While people could write and mail their own greeting cards during this time, Cohen said she wanted to offer a service that would do “the emotional lift” for the client, who may be members of the pared-down essential workforce, unemployed, working from home while also parenting and homeschooling, or just generally overwhelmed by the new realities of life.

“You just tell us the theme and the person’s name and how to get it to them, and we’ll do the rest,” she said.

Cohen and her two employees are busy managing their inventory and marketing and all the other aspects of running a business remotely, but she said the new service has made it all worth it.

“This whole project gives me all the feels. It connects my life as a small business owner, my passions as a person and my heart to care for leaders,” she said.
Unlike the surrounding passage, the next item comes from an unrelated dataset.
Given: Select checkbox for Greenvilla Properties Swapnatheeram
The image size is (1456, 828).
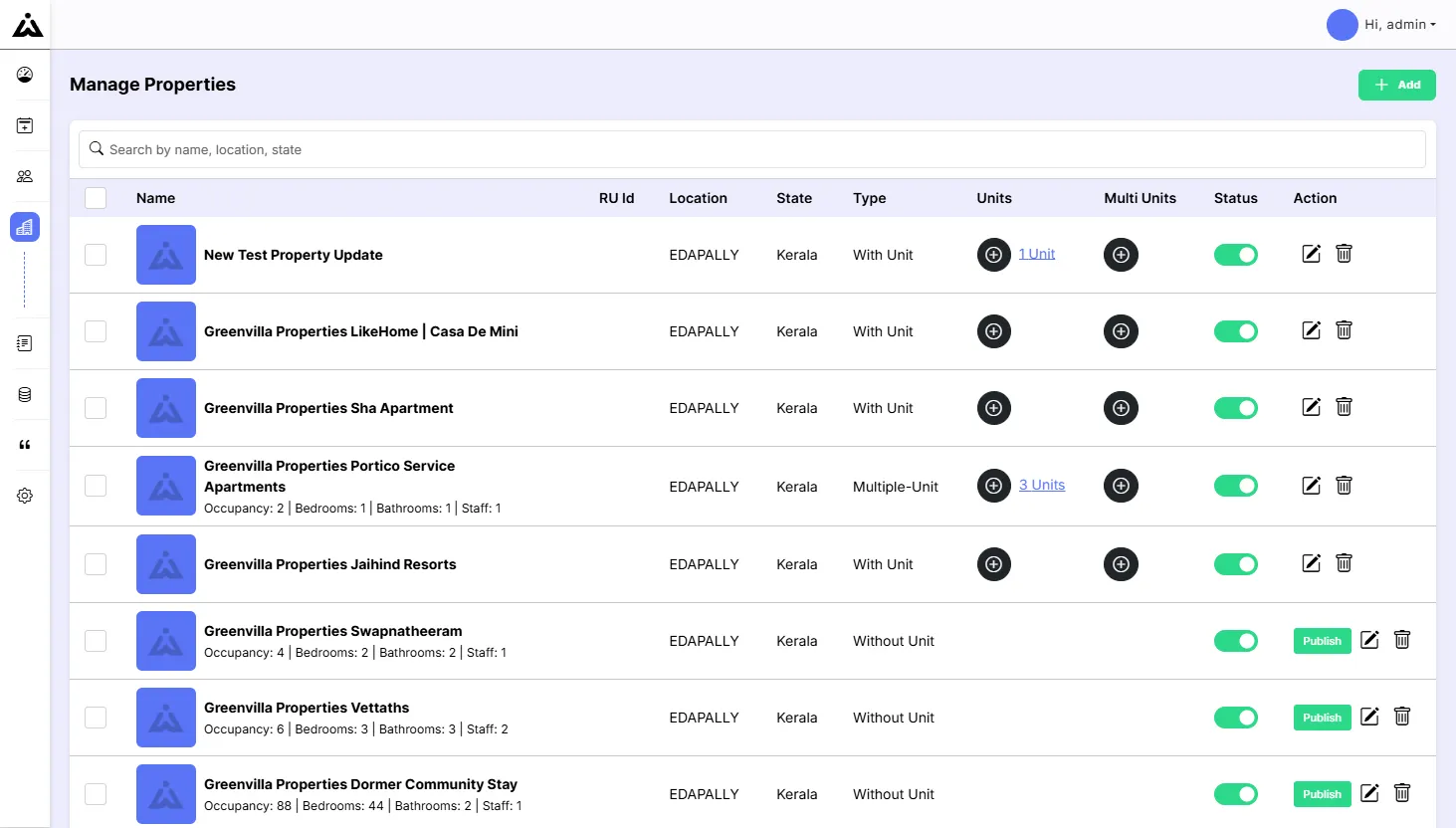Looking at the screenshot, I should 96,641.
“People are responding back, like, ‘I cried when I saw the card.’ Some of the folks we’ve sent cards to, one was a new grandmother whose daughter lives in South Carolina, and she can’t hold her new grandbaby yet. We’ve done ones for new moms. We sent a card to someone who lost their father. We did one for an executive at Spectrum who, it was her college roommate’s birthday, and she’s been so engrossed in everything connected to COVID that we sent the birthday card so she wouldn’t miss the friend’s special day.
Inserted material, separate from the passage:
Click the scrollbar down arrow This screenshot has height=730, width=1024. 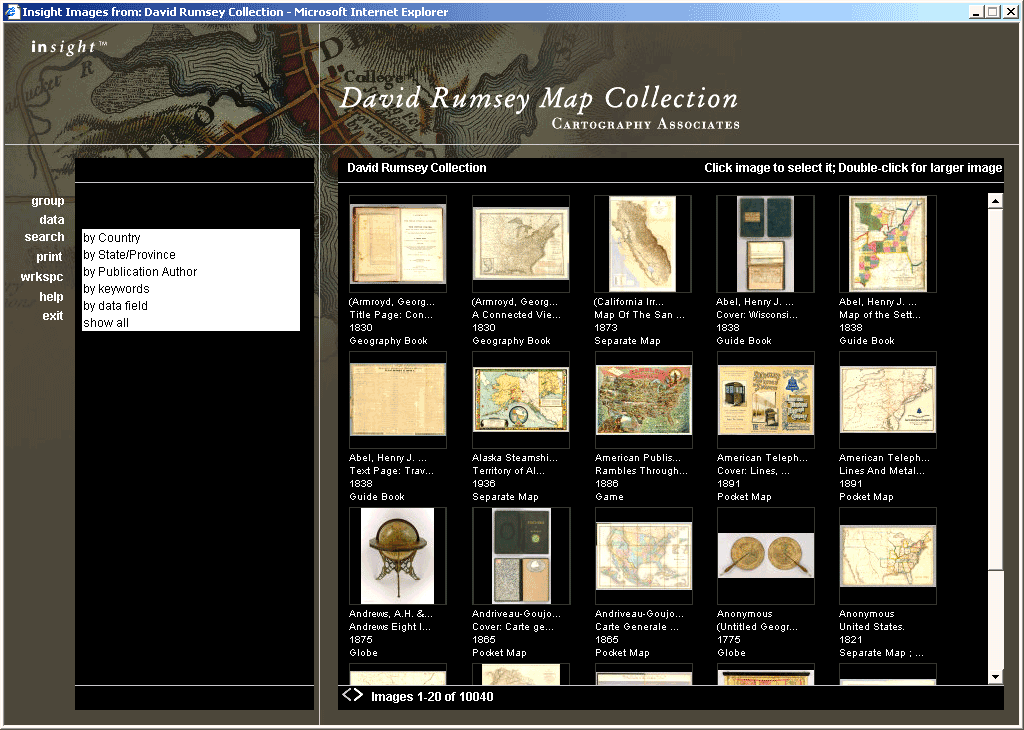click(x=995, y=677)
“It was like, ‘I want to send something, but I’m so overwhelmed emotionally and physically with work, too.’”

In addition to business-to-consumer sales, Cohen has done several business-to-business transactions, such as when Grand Rapids Opportunities for Women and the Michigan Farm Bureau ordered cards to be mailed to all their staff members.

“I’m seeing our corporate clients use this season of pause to send affirmations to say, ‘Even though we can’t gather together,’ or ‘Even if we’ve had to temporarily close, we just want to elevate that our staff matters.’ Sometimes in silence, you start to appreciate the people who make a difference more.”

Cohen said since launching the custom service, she already has gotten more orders than she did in a month through her wholesale partners.

While she hopes to continue the AffirMAILtions service after the pandemic, Cohen said she also is committed to maintaining ties with brick-and-mortar retailers.

She said she doesn’t expect to make many sales through retail channels at a time when grocery shopping is a sprint to get in and buy essentials quickly while touching as few items as possible. But currently, Tough Skin, Soft Heart products are continuing to be stocked at Horrocks Market and Bridge Street Market, and she hopes to be able to resume selling her products in the other venues after social isolating ends.

Cohen calls the custom card mailing service “telehealth for the soul.”

“We transport the care and concern you feel in your heart on your behalf,” she said.